For centuries the indigenous population exerted considerable influence on Greek settlers, but after the 4th century BC this population quickly started to become Hellenized. Little is known about Pisidia prior to the 3rd century BC, but there is quite a bit of archeological evidence that dates to the Hellenistic period. Literary evidence, however, including inscriptions and coins are limited. During the 3rd and 2nd centuries BC, native regional tongues were abandoned in favour of koine Greek and settlements began to take on characteristics of Greek polis.

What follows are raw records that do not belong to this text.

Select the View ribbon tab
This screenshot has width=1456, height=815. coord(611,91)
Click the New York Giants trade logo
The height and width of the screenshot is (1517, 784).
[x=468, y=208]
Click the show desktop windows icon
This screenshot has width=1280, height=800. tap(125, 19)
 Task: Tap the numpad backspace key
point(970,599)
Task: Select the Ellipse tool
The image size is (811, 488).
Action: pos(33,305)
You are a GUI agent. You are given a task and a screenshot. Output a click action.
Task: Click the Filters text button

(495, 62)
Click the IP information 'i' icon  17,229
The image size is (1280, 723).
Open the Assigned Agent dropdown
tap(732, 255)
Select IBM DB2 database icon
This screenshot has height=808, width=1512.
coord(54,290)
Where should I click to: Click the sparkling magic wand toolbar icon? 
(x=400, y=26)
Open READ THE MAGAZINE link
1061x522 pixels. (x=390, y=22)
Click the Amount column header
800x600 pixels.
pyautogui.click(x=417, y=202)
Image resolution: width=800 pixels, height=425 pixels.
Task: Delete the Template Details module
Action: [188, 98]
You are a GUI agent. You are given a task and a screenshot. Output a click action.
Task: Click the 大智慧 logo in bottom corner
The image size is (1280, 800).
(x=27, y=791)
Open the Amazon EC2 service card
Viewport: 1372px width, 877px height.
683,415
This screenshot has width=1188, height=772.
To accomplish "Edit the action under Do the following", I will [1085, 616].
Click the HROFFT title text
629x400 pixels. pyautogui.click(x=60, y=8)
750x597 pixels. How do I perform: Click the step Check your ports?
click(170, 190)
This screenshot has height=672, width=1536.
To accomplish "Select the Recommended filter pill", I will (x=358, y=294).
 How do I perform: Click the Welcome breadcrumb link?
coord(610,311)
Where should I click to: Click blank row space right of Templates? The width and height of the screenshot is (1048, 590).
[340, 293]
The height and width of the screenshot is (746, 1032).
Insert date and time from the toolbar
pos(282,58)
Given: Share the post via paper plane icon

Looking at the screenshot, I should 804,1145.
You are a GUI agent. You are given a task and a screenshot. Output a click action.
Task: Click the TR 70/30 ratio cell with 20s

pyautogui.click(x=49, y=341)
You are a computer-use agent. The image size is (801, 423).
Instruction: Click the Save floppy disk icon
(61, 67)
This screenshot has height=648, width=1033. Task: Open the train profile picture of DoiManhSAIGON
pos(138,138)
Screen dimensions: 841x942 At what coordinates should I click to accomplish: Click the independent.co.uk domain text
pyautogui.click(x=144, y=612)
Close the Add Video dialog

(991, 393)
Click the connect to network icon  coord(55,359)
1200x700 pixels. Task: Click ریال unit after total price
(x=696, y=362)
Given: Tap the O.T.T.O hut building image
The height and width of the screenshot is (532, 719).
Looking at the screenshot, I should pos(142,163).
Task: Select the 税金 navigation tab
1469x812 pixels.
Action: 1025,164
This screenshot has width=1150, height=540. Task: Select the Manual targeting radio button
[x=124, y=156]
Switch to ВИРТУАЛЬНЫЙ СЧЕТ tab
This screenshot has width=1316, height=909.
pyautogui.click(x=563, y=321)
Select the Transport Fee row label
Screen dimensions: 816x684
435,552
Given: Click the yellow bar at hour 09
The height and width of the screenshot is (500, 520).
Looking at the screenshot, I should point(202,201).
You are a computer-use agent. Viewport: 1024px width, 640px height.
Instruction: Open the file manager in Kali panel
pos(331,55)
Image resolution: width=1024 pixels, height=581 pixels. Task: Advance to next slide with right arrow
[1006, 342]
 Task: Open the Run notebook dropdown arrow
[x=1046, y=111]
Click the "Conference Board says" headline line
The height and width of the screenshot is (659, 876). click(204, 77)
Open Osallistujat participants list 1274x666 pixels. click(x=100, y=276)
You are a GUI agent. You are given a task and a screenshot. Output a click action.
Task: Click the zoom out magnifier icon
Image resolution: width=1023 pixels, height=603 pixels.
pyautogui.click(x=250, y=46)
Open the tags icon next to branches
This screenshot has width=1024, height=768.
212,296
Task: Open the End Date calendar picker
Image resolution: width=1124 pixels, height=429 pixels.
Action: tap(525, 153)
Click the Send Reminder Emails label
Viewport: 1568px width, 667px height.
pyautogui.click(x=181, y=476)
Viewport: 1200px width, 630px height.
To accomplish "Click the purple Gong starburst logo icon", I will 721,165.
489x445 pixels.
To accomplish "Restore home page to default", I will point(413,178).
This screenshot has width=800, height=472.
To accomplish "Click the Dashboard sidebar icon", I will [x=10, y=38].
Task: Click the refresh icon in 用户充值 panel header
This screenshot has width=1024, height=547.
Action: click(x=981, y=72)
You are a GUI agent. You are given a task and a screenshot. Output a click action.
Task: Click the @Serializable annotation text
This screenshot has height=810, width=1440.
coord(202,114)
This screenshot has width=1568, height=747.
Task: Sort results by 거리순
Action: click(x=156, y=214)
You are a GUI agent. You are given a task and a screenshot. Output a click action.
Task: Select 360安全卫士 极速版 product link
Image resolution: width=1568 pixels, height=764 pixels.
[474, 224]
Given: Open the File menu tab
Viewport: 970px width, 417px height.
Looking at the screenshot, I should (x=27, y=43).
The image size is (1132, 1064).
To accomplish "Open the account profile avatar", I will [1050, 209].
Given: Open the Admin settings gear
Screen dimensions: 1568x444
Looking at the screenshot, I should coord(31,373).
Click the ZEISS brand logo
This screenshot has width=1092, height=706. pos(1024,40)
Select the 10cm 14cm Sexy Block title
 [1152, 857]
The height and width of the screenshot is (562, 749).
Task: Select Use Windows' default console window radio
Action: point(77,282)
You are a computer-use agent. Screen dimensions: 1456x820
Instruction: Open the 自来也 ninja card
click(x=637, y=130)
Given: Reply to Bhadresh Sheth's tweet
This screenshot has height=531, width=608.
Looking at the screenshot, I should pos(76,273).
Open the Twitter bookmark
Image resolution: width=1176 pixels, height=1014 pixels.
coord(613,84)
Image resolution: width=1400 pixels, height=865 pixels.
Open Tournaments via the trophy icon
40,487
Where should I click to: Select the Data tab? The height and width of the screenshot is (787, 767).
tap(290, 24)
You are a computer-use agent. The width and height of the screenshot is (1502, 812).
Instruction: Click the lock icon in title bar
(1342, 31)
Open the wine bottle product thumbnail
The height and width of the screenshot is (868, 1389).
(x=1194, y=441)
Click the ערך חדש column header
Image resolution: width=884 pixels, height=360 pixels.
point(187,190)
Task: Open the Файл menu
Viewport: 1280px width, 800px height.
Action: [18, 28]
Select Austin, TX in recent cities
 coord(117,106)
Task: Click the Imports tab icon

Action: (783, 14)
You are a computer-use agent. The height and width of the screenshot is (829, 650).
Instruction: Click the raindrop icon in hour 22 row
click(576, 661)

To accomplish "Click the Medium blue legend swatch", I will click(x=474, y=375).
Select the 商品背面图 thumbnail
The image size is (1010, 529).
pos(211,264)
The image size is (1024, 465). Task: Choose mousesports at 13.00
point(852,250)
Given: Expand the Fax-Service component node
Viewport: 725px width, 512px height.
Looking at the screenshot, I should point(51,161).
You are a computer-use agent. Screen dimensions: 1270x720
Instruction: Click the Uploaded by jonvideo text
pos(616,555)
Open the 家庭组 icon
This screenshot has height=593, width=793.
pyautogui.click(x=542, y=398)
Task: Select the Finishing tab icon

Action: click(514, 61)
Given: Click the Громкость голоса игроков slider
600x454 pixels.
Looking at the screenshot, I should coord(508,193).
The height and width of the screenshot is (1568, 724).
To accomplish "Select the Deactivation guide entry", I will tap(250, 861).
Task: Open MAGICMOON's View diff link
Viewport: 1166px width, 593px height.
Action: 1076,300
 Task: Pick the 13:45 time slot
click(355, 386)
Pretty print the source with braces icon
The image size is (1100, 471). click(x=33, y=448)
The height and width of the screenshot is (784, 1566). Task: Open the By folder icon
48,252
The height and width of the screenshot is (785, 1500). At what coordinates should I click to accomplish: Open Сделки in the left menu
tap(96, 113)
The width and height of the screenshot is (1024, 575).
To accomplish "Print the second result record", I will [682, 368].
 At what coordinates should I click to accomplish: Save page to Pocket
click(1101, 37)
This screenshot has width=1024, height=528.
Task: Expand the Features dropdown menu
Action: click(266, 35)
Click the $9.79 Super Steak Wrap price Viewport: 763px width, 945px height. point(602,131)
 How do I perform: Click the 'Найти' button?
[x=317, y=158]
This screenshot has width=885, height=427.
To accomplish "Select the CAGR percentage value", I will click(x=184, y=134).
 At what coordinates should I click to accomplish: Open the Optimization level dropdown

The Iron Age Panemoteichos I may be an early precursor to later regional Hellenistic settlements including Selge, Termessos and Sagalassos. The site is evidence of "urban organisation" that predates the Greek polis by 500 years. Based on Panemoteichos I and other Iron Age sites, including the Phrygian Midas şehri and the Cappadocian fortification of Kerkenes, experts believe that "behind the Greek influence that shaped the Hellenistic Pisidian communities there lay a tangible and important Anatolian tradition."
According to the writings of Arrian the population of Side, who traced their origins to Aeolian Cyme, had forgotten the Greek language by the time Alexander arrived at the city in 334 BC. There are coins and stone inscriptions that attest to a unique script from the region but the language has only been partially deciphered.